# Work instructions
1. In the thread on the line through (2,3) and (5,-1), what first step does the reply take to turn equation (a) into equation (c)?
2. Resume the thread on the line through (2,3) and (5,-1) by writing the next post after its final line.

··· Reading passage ···

+108 We have a line that passes through points (2,3) and (5,-1).
Using the formula's:
\(y-y_{a}=m(x-x_{a})\)
\(m=\frac{y_{2}-y_{1}}{x_{2}-x_{1}}\)
We get 2 equations.
Equation (a)
\(y+1=-\frac{4}{3}(x-5)\)
Equation (b)
\(y-3=-\frac{4}{3}(x-2)\)
Both of these equations are equal to:
Equation (c)
\(3y=-4x+17\)
Can you please explain the process of changing equations a and b to equation c?
Thanks !
+118608 Hi Kreyn,
I like the way you worded your question.
Let's see.
\(y+1=\frac{-4}{3}(x-5)\\ \mbox{Multiply both sides by 3}\\ 3(y+1)=-4(x-5)\\ 3y+3=-4x+20\\ 3y=-4x+20-3\\ 3y=-4x+17\)
Maybe you would like to try the second one yourself?
Ask if you do not understand any of my answer. :)
+108 Oh okay, so multiply equation b by 3 and add 9 to each side!
\(y-3=-\frac{4}{3}(x-2)\)
\(3(y-3)=3(-\frac{4}{3}(x-2))\)
\(3y-9=-4x+8\)
\(3y=-4x+17\)

··· Listing ···

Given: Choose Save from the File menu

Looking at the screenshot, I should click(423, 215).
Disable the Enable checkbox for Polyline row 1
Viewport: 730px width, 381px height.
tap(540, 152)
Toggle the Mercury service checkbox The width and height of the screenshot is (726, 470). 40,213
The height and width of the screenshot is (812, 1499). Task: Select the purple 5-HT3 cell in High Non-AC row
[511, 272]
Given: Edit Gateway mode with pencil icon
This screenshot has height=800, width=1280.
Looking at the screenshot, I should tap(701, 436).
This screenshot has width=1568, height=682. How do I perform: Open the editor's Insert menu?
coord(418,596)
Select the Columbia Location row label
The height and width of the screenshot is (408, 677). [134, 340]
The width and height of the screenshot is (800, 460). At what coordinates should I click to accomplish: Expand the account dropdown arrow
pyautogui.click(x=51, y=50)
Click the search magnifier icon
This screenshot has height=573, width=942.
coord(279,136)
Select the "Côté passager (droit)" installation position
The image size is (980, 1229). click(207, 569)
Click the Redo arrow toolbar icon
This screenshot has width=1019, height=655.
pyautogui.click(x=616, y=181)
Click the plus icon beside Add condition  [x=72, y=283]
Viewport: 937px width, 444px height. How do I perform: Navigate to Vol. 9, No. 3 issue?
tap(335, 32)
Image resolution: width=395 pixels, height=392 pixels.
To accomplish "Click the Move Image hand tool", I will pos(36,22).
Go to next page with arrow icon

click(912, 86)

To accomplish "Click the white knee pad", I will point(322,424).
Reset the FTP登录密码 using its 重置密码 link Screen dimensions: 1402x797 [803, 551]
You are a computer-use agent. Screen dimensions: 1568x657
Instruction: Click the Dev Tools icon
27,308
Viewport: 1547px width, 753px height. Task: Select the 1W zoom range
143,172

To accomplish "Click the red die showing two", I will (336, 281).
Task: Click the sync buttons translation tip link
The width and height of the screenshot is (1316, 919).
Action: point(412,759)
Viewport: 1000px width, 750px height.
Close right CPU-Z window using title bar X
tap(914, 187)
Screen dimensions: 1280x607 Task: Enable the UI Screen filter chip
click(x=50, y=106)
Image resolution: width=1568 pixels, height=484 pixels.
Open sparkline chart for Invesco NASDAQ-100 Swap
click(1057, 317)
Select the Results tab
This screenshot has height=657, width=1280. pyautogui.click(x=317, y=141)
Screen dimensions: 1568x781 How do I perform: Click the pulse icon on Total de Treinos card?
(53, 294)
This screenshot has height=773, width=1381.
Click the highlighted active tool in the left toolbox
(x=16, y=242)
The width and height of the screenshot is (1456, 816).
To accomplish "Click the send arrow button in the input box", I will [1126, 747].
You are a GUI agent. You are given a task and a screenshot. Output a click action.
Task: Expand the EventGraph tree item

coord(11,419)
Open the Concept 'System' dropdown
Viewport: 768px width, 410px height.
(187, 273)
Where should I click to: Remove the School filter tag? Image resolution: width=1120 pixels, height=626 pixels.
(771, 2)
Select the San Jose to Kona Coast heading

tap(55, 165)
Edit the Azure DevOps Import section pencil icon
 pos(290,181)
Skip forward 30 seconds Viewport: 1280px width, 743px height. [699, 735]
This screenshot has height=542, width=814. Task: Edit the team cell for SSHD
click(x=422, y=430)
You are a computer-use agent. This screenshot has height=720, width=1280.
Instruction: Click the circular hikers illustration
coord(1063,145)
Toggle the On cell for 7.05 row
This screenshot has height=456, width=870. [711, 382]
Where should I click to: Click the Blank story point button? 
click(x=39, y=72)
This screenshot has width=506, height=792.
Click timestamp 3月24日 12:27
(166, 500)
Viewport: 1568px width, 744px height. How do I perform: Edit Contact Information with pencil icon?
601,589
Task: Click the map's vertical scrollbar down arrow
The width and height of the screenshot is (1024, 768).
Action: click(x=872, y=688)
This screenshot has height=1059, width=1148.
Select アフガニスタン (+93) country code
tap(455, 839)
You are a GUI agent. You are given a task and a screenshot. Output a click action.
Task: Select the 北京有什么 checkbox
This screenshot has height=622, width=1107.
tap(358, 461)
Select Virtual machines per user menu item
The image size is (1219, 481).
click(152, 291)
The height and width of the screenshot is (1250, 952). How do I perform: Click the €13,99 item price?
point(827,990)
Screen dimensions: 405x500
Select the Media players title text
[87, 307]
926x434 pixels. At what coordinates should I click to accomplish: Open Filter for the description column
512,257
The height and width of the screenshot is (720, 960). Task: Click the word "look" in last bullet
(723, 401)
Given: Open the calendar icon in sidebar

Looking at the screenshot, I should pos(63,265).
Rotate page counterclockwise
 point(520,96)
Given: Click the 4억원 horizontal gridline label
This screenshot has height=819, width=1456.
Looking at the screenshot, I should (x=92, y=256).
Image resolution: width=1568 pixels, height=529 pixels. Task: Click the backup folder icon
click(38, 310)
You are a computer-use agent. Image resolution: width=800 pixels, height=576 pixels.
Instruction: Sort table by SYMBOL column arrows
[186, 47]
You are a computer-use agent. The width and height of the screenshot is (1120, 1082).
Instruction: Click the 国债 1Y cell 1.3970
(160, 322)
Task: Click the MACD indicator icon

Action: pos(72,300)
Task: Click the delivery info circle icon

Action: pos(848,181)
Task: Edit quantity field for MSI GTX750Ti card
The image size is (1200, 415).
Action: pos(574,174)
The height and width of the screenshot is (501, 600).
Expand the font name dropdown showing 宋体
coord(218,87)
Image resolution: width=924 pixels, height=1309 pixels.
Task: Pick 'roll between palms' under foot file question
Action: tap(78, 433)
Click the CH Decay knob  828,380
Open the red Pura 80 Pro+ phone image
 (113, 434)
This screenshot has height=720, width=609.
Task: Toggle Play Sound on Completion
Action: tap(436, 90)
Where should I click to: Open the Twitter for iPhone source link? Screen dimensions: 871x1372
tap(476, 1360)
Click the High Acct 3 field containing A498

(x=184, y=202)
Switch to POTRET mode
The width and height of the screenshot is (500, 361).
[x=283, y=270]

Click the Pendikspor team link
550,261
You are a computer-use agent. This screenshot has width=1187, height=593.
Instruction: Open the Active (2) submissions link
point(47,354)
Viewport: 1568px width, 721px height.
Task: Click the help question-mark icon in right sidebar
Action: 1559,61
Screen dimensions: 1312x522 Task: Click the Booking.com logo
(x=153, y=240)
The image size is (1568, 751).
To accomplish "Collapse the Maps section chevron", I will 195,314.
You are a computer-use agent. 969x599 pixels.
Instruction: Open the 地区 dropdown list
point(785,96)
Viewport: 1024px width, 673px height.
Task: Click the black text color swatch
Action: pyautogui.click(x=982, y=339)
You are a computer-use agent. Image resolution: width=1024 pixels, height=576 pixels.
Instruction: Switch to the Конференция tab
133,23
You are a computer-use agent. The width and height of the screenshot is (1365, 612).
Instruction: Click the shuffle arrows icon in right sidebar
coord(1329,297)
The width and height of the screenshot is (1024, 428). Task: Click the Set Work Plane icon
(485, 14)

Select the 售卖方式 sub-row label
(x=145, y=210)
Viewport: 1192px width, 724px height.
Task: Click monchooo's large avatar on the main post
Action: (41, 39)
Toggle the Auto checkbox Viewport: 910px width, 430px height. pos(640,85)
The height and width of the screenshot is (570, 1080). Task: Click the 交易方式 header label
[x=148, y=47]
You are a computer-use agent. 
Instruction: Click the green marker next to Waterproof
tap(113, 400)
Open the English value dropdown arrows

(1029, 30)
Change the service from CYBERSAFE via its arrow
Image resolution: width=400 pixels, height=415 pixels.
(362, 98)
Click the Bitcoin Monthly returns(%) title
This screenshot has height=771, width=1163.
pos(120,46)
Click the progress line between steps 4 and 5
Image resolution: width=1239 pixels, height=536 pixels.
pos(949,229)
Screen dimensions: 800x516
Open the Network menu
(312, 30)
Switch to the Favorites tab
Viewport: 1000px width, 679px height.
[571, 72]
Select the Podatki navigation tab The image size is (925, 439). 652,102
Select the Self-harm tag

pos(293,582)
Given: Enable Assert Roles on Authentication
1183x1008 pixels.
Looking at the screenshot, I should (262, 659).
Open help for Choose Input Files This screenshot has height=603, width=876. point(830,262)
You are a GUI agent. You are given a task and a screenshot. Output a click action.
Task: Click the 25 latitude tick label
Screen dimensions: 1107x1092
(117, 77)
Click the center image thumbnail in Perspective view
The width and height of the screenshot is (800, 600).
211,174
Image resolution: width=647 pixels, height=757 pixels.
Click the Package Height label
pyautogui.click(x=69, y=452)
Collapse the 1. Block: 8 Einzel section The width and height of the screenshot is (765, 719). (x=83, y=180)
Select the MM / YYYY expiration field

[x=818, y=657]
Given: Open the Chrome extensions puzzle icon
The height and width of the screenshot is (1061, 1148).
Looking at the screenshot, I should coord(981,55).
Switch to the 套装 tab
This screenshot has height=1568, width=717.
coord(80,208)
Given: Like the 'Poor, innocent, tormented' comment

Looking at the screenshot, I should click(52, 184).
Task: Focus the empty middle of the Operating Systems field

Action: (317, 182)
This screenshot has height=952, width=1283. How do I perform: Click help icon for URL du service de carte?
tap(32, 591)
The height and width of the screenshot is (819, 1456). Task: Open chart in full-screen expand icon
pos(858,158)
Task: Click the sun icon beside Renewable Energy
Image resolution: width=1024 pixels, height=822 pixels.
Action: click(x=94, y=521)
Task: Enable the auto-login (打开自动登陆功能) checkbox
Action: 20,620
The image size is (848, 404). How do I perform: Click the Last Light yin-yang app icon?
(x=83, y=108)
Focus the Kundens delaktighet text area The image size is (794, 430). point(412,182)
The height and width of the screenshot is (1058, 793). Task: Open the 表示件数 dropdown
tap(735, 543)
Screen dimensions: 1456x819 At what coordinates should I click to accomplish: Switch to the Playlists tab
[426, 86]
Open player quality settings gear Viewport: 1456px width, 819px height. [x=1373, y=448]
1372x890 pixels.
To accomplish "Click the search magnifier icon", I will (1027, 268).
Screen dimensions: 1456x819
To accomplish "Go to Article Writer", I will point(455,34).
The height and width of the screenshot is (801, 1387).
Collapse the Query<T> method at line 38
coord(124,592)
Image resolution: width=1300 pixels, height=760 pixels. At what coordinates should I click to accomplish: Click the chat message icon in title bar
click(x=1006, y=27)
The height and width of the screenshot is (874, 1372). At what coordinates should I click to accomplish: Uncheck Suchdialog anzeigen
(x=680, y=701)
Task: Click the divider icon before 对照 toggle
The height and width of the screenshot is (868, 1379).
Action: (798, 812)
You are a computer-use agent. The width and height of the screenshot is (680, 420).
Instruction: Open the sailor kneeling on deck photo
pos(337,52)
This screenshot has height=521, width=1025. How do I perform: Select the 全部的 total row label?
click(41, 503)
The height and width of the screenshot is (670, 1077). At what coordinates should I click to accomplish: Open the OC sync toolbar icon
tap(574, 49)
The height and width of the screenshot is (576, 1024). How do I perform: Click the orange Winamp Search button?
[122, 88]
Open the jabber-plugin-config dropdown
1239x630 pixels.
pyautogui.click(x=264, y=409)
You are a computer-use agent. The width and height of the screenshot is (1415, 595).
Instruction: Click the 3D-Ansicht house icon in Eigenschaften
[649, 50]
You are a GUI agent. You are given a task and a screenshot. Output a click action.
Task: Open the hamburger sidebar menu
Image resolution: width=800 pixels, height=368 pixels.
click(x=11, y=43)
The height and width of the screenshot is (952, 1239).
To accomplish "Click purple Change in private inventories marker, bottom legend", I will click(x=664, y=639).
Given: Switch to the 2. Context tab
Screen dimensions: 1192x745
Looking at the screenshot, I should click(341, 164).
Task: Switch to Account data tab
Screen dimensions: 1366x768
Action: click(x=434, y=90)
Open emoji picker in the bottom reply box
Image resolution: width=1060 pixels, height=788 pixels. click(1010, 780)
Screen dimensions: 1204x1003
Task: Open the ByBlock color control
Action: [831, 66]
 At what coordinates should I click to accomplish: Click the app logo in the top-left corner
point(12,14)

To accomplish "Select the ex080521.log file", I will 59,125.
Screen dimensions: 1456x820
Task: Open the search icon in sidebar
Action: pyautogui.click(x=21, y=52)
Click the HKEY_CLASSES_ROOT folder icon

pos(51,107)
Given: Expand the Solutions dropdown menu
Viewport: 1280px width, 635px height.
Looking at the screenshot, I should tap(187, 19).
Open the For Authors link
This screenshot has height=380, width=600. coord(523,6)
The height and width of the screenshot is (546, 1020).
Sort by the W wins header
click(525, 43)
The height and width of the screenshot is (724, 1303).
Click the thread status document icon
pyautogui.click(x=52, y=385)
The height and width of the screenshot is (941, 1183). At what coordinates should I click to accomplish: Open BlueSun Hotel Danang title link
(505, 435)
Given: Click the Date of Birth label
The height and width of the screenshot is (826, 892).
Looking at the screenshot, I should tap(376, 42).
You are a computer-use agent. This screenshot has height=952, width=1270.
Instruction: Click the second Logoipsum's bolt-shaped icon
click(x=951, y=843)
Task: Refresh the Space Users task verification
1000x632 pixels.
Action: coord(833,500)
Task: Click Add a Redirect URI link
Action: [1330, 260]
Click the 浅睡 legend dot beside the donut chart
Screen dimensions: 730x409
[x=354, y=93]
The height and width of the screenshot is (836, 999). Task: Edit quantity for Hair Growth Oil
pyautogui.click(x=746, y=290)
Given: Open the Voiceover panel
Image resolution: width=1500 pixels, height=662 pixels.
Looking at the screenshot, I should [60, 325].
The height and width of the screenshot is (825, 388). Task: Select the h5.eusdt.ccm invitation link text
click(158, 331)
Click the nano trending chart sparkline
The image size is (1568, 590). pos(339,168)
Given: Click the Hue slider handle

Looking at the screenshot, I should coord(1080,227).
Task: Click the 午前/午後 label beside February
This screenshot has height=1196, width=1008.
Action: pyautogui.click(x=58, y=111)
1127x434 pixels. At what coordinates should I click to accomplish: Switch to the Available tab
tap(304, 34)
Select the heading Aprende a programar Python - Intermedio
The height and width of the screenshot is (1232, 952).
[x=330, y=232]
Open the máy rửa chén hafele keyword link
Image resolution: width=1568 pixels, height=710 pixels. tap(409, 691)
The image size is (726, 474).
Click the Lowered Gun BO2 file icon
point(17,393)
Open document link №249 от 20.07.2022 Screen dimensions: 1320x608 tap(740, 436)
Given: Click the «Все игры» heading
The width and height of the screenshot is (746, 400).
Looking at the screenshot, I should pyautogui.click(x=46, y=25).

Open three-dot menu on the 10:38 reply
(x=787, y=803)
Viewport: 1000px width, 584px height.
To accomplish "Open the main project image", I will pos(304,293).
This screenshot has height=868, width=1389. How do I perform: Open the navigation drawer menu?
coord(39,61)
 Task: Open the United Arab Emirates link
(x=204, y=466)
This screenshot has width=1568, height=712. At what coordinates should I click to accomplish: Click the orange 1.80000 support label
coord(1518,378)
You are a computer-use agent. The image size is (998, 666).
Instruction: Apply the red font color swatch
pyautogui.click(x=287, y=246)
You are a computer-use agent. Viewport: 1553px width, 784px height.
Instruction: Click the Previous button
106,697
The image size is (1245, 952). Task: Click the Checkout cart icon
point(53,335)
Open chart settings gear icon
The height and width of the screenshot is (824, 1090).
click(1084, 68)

···

# Answers for the tasks
1. Multiply both sides by 3.

2.
Is there is a rule I can use for different cases. For example If I did not know equation (c), what would I start with to try to equalize the 2 equations? I see that 3 is the y coordinate of the first point. Would you try to multiply each equation by one of the point coordinates and then see which 2 best fits? Does each equation have to be multiplied by the same variable?
Thanks heaps!
+118608 Hi Kryn,
Sorry about the answering delay :/
You will get the hang of these types of equation rearranging quite easily I think.
It just takes a bit of practice.
The idea is always to keep the 'equation balanced'
So you decide what will help you get to the end that you want and then you have to ALWAYS do the same thing to both sides.
So say you want to get from
\(y+1=-\frac{4}{3}(x-5)\)
to
\(y-3=-\frac{4}{3}(x-2)\)
Lets take a look 
\(y+1=-\frac{4}{3}(x-5)\)
First I want y-3 on the left so if I subtract 4 on the left that will work. BUT I must do the same on the right side.
\(y+1-4=-\frac{4}{3}(x-5)-4\\ y-3=-\frac{4}{3}(x-5)-4\\ y-3=-\frac{4}{3}(x-5)-\frac{4*3}{3}\\ y-3=-\frac{4}{3}(x-5)-\frac{4}{3}*3\\ \mbox{Factorize out the }\frac{-4}{3}\\ y-3=-\frac{4}{3}(x-5+3)\\ y-3=-\frac{4}{3}(x-2)\\ \)
I could also have expanded the bracket as the 3rd step and then collected like terms and factorize the -4/3 again afterwards. The answer would have been the same.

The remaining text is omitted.